8.3 Any new evidence which may bring to light the innocence of the Accused has a statute of limitations of the duration of their initial suspension or ban.

8.4 In the event that the original ruling is overturned by the Appeals Panel, signatories will be notified of the circumstances regarding the reversal and the rollback of the suspension. The circumstances of appeals and investigations will be recorded and used in the event of future reports.

8.5 Because the Disciplinary Committee does not typically handle Level 1 offenses, they cannot in most cases be appealed to the Committee.


9.1 Any sanctions, hearing results or other final adjudications under the Code of Conduct shall be recognised and respected by all signatories to this Code of Conduct automatically upon receipt of notice of the same, without the need for any further formality.

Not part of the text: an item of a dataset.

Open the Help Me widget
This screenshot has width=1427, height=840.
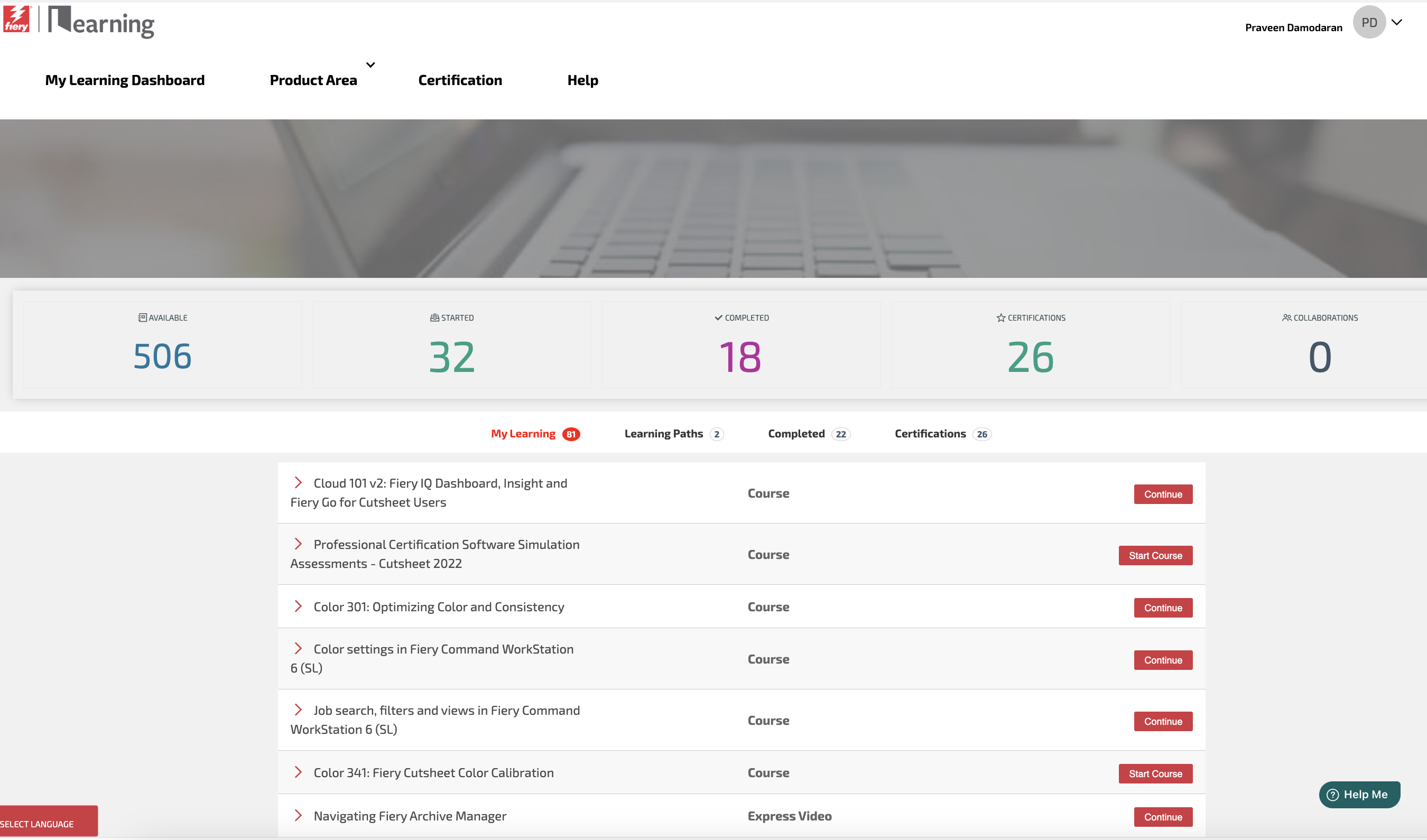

9.1.1 Signatories to the Code of Conduct are bound to uphold bans or suspensions as determined by the procedures outlined in this document. In the event a signatory wishes to ban someone who has been found not guilty of the offense, they do so under their own responsibility.

9.2 If a signatory wishes to contest the findings of an Appeal Panel decision, they may submit an email complaint to the Disciplinary Panel. If half of the signatories submit a complaint, the details of the case will be turned over to the bodies of the 5, who will have the jurisdiction to make the final decision on the matter.

9.2.1 The same process also occurs if signatories would like a candidate removed from the Candidate List, any changes made to the Code of Conduct, or a member of the Disciplinary Panel removed.

9.2.2 Ultimate jurisdiction over the disciplinary process rests in the hands of the 5 and 25 voting bodies. They have the final say on all decisions resulting from this process.